[[ Data open ]]
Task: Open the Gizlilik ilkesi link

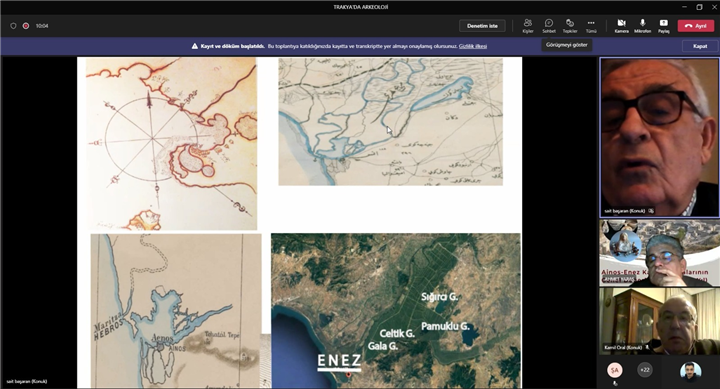Action: click(x=472, y=46)
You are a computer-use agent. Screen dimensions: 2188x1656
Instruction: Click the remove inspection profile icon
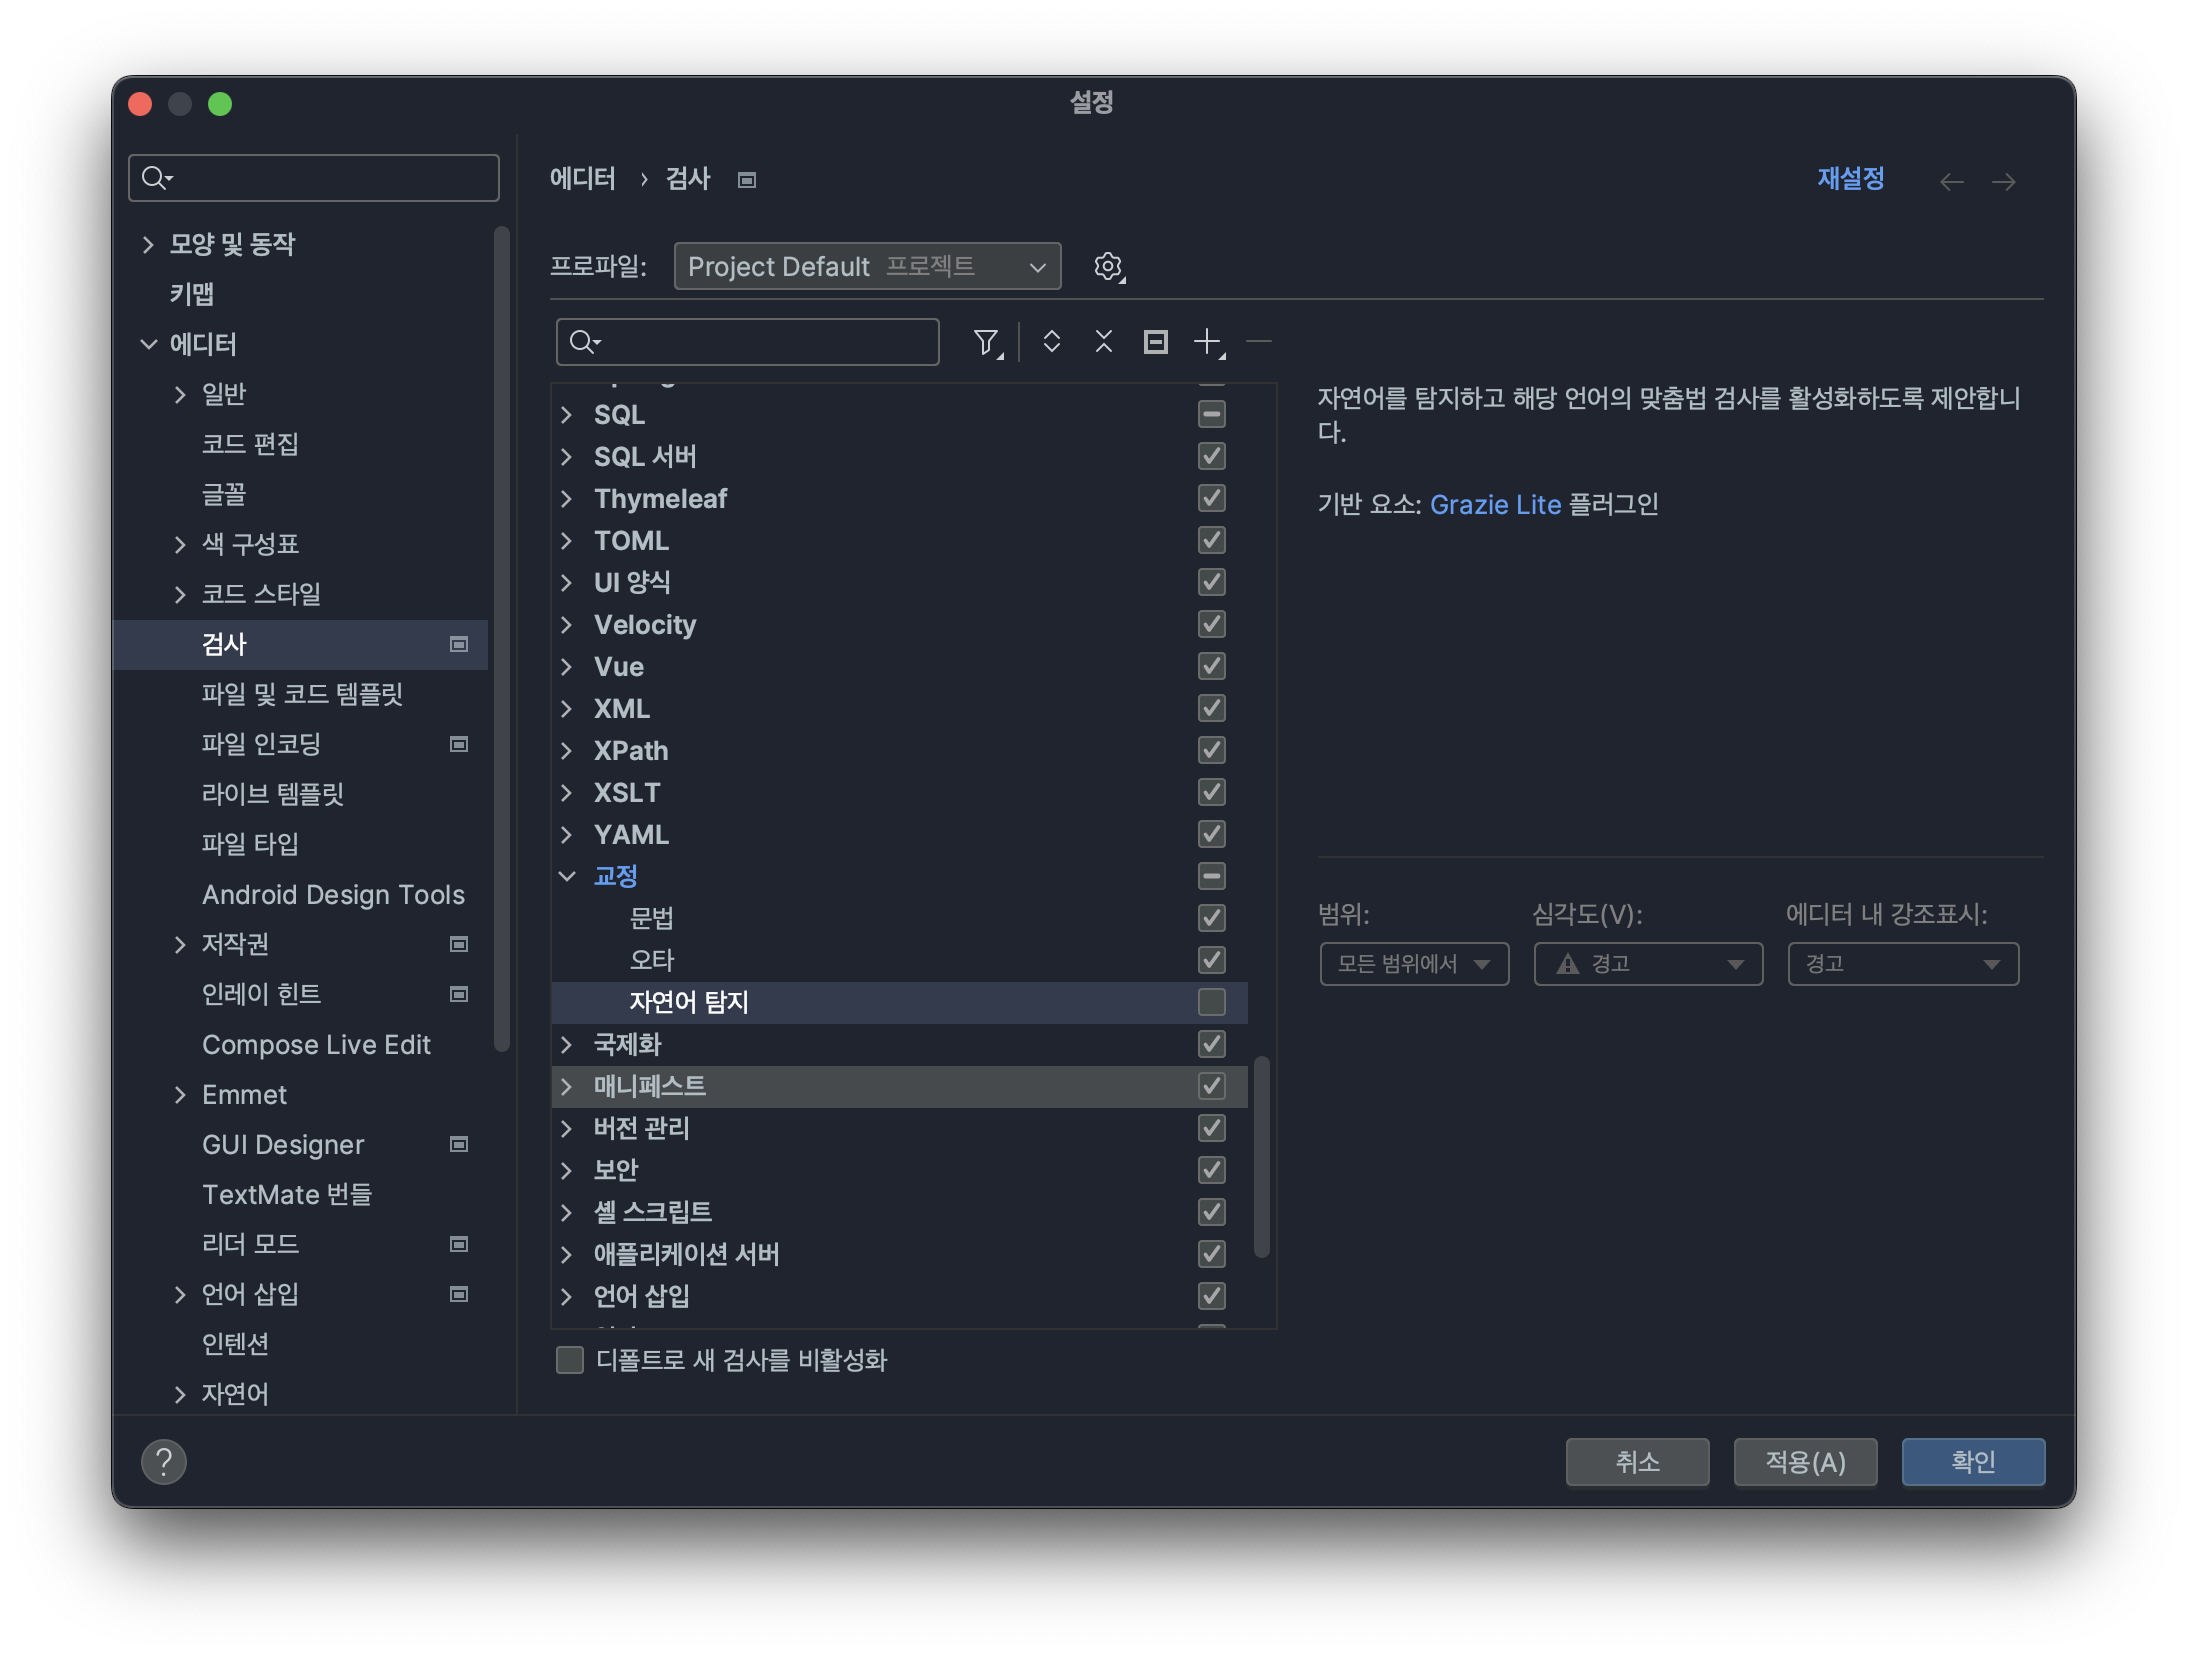(1257, 343)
[[ Data closed ]]
Once the pictures are removed, set down what remains of the entries above exactly.

— Response to the task —
Task: Open the Gizlilik ilkesi link

Action: click(x=472, y=46)
You are a computer-use agent. Screen dimensions: 2188x1656
Instruction: Click the remove inspection profile icon
(1257, 343)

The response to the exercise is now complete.